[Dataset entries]
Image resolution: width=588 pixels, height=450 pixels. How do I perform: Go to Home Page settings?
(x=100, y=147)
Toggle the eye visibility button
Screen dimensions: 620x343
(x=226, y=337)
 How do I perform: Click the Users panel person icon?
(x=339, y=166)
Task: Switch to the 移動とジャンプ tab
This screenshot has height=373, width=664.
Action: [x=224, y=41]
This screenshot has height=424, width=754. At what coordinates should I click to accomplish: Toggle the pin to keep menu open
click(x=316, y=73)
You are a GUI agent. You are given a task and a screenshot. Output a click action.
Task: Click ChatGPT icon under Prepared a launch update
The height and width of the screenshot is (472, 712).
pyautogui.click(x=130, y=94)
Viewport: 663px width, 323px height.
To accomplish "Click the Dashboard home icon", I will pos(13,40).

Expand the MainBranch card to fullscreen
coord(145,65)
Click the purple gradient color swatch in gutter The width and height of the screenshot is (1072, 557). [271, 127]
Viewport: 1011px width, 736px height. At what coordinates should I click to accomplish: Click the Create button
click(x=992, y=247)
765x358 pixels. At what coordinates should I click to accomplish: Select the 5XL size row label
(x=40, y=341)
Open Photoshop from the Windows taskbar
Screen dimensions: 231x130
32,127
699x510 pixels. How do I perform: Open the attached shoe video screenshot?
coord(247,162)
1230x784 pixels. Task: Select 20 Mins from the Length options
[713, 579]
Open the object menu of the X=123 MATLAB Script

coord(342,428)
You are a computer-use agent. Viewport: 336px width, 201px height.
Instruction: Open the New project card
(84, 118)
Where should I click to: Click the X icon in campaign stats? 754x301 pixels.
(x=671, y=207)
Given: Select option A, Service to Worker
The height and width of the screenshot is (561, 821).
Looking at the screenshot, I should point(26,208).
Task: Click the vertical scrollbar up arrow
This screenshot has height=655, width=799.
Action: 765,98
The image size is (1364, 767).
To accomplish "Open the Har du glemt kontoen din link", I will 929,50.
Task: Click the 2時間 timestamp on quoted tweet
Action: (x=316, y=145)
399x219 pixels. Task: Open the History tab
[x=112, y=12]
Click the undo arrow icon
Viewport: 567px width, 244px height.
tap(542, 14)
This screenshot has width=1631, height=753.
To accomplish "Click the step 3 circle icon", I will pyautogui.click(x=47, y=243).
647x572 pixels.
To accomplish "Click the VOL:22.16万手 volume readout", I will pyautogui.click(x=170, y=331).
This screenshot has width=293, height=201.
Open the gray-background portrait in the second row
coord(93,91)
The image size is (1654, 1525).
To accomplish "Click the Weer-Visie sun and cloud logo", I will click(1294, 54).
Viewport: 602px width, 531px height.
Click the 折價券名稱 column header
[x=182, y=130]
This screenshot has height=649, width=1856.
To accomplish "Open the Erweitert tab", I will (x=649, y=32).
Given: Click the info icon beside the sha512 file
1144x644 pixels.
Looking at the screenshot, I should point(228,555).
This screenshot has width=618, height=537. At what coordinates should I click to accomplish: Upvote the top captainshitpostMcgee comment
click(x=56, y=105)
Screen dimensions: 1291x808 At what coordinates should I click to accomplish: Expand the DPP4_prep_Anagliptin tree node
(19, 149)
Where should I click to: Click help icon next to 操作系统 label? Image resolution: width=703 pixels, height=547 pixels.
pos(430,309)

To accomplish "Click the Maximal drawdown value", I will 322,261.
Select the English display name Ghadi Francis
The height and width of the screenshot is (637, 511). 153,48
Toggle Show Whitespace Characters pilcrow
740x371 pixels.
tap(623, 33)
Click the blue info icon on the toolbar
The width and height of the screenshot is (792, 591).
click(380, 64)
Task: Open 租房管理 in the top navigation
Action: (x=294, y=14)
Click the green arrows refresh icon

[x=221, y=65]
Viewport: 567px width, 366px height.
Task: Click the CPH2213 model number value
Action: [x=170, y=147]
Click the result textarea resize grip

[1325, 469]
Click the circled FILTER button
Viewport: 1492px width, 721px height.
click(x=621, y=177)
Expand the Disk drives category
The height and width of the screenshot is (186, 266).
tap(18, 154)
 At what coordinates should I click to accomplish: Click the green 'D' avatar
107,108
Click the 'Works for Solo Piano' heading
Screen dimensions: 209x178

EXERCISE DESCRIPTION – Reproduce the data above in full, keeping it exactly the same.

COMPLETED TASK –
Image resolution: width=588 pixels, height=450 pixels. How do I perform: Go to Home Page settings?
(x=100, y=147)
Toggle the eye visibility button
Screen dimensions: 620x343
(x=226, y=337)
 How do I perform: Click the Users panel person icon?
(x=339, y=166)
Task: Switch to the 移動とジャンプ tab
This screenshot has height=373, width=664.
Action: [x=224, y=41]
This screenshot has height=424, width=754. At what coordinates should I click to accomplish: Toggle the pin to keep menu open
click(x=316, y=73)
You are a GUI agent. You are given a task and a screenshot. Output a click action.
Task: Click ChatGPT icon under Prepared a launch update
The height and width of the screenshot is (472, 712).
pyautogui.click(x=130, y=94)
Viewport: 663px width, 323px height.
To accomplish "Click the Dashboard home icon", I will pos(13,40).

Expand the MainBranch card to fullscreen
coord(145,65)
Click the purple gradient color swatch in gutter The width and height of the screenshot is (1072, 557). [271, 127]
Viewport: 1011px width, 736px height. At what coordinates should I click to accomplish: Click the Create button
click(x=992, y=247)
765x358 pixels. At what coordinates should I click to accomplish: Select the 5XL size row label
(x=40, y=341)
Open Photoshop from the Windows taskbar
Screen dimensions: 231x130
32,127
699x510 pixels. How do I perform: Open the attached shoe video screenshot?
coord(247,162)
1230x784 pixels. Task: Select 20 Mins from the Length options
[713, 579]
Open the object menu of the X=123 MATLAB Script

coord(342,428)
You are a computer-use agent. Viewport: 336px width, 201px height.
Instruction: Open the New project card
(84, 118)
Where should I click to: Click the X icon in campaign stats? 754x301 pixels.
(x=671, y=207)
Given: Select option A, Service to Worker
The height and width of the screenshot is (561, 821).
Looking at the screenshot, I should point(26,208).
Task: Click the vertical scrollbar up arrow
This screenshot has height=655, width=799.
Action: 765,98
The image size is (1364, 767).
To accomplish "Open the Har du glemt kontoen din link", I will 929,50.
Task: Click the 2時間 timestamp on quoted tweet
Action: (x=316, y=145)
399x219 pixels. Task: Open the History tab
[x=112, y=12]
Click the undo arrow icon
Viewport: 567px width, 244px height.
tap(542, 14)
This screenshot has width=1631, height=753.
To accomplish "Click the step 3 circle icon", I will pyautogui.click(x=47, y=243).
647x572 pixels.
To accomplish "Click the VOL:22.16万手 volume readout", I will pyautogui.click(x=170, y=331).
This screenshot has width=293, height=201.
Open the gray-background portrait in the second row
coord(93,91)
The image size is (1654, 1525).
To accomplish "Click the Weer-Visie sun and cloud logo", I will click(1294, 54).
Viewport: 602px width, 531px height.
Click the 折價券名稱 column header
[x=182, y=130]
This screenshot has height=649, width=1856.
To accomplish "Open the Erweitert tab", I will (x=649, y=32).
Given: Click the info icon beside the sha512 file
1144x644 pixels.
Looking at the screenshot, I should point(228,555).
This screenshot has width=618, height=537. At what coordinates should I click to accomplish: Upvote the top captainshitpostMcgee comment
click(x=56, y=105)
Screen dimensions: 1291x808 At what coordinates should I click to accomplish: Expand the DPP4_prep_Anagliptin tree node
(19, 149)
Where should I click to: Click help icon next to 操作系统 label? Image resolution: width=703 pixels, height=547 pixels.
pos(430,309)

To accomplish "Click the Maximal drawdown value", I will 322,261.
Select the English display name Ghadi Francis
The height and width of the screenshot is (637, 511). 153,48
Toggle Show Whitespace Characters pilcrow
740x371 pixels.
tap(623, 33)
Click the blue info icon on the toolbar
The width and height of the screenshot is (792, 591).
click(380, 64)
Task: Open 租房管理 in the top navigation
Action: (x=294, y=14)
Click the green arrows refresh icon

[x=221, y=65]
Viewport: 567px width, 366px height.
Task: Click the CPH2213 model number value
Action: [x=170, y=147]
Click the result textarea resize grip

[1325, 469]
Click the circled FILTER button
Viewport: 1492px width, 721px height.
click(x=621, y=177)
Expand the Disk drives category
The height and width of the screenshot is (186, 266).
tap(18, 154)
 At what coordinates should I click to accomplish: Click the green 'D' avatar
107,108
Click the 'Works for Solo Piano' heading
Screen dimensions: 209x178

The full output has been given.